Au fond, que traduit cette histoire? La mère porteuse, une très jeune femme pourtant déjà dotée de deux enfants, matériellement très pauvre, annonce au monde entier que la maternité n’est pas une affaire de fabrication. Que ce sont deux choses bien différentes de fabriquer un boulon et de procréer un enfant. Et cette jeune femme s’avère beaucoup plus sincère, beaucoup plus convaincante que tous ceux qui nous servent de grands discours sur la GPA. Pourquoi? Parce qu’elle est la seule dans cette histoire à assumer jusqu’au bout l’importance de son acte. Puisqu’en accord avec sa religion elle ne s’autorise pas l’IVG, elle garde l’enfant qui n’est pourtant pas son propre projet et déclare qu’elle va l’élever en dépit de difficultés qu’on peut à peine imaginer… Faisant cela, elle affirme avec force, non par des déclarations ronflantes, mais par un acte à la fois terriblement banal et terriblement difficile, qu’on ne joue pas avec la maternité. Qu’il s’agit là d’un geste exigeant, parce qu’à l’origine il y a une personne libre (la mère) à laquelle on n’a pas le droit d’imposer par exemple l’IVG, parce qu’elle ne se réduit pas à… un ventre! et parce qu’au bout du compte il y a une personne humaine (l’enfant) qu’on n’a pas le droit de traiter comme un produit chimique.

Le plus intéressant, c’est que l’opinion publique mondiale, au lieu de traiter cette jeune femme de folle ou d’exaltée, vole à son secours, ce qui signifie: cette femme a raison de manifester par son acte qu’on ne joue pas avec la maternité.

Un événement dramatique est toujours révélateur de quelques vérités qu’on a voulu occulter. On voit bien à cette occasion à quel point un processus comme celui de la GPA traduit, même dans les meilleurs cas, des caprices autant que des désirs légitimes. Quand on décide de procréer un enfant, ce n’est pas sous condition qu’il soit beau et bien portant. Car il ne s’agit pas, précisément, d’un produit, mais d’une personne, et spécifiquement, d’un destin. Quand on décide de procréer un enfant, c’est une aventure qu’on commence avec ses risques et ses grandeurs. Nous sommes là aux antipodes de la consommation, du choix d’un produit sur Internet avec possibilité de changer d’avis en dernier recours (puisqu’on paye!).

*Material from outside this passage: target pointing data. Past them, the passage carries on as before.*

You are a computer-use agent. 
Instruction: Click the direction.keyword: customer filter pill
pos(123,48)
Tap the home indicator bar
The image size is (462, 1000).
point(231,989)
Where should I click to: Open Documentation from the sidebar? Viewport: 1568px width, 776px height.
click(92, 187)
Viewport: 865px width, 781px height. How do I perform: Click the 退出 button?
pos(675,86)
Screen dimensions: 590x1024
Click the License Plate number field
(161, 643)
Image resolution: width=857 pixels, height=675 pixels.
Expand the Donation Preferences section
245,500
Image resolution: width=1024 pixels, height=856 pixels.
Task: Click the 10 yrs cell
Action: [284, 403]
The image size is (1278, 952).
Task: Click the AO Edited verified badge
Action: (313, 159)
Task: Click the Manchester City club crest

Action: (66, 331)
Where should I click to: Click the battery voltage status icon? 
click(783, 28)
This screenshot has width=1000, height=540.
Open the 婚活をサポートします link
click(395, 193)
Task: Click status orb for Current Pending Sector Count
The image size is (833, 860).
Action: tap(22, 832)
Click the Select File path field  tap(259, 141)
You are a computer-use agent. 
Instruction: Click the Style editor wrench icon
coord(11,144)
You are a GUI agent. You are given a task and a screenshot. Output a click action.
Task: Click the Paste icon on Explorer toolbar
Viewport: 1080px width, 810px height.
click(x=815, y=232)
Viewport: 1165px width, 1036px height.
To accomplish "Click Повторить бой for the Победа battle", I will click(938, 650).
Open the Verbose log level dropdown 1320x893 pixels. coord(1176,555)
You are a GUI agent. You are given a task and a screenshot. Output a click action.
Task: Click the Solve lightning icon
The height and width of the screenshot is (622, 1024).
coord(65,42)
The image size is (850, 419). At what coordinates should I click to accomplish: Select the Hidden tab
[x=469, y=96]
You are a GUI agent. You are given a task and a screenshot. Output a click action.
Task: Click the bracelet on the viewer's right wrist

Cette affaire met en jeu les contradictions qui déchirent les sociétés occidentales écartelées entre la loi post-moderne du désir individuel (j’ai droit à tout, donc j’ai droit aussi à un enfant) et la culture enracinée et profonde de la responsabilité personnelle. Il est émouvant de constater qu’ici la personne qui nous rappelle à nos responsabilités devant l’enfant et devant l’œuvre de la maternité, c’est une jeune femme du presque tiers-monde, sans voix et sans pouvoir, qui ne parle pas au nom de sa culture mais au nom de la morale naturelle et universelle de l’humanité.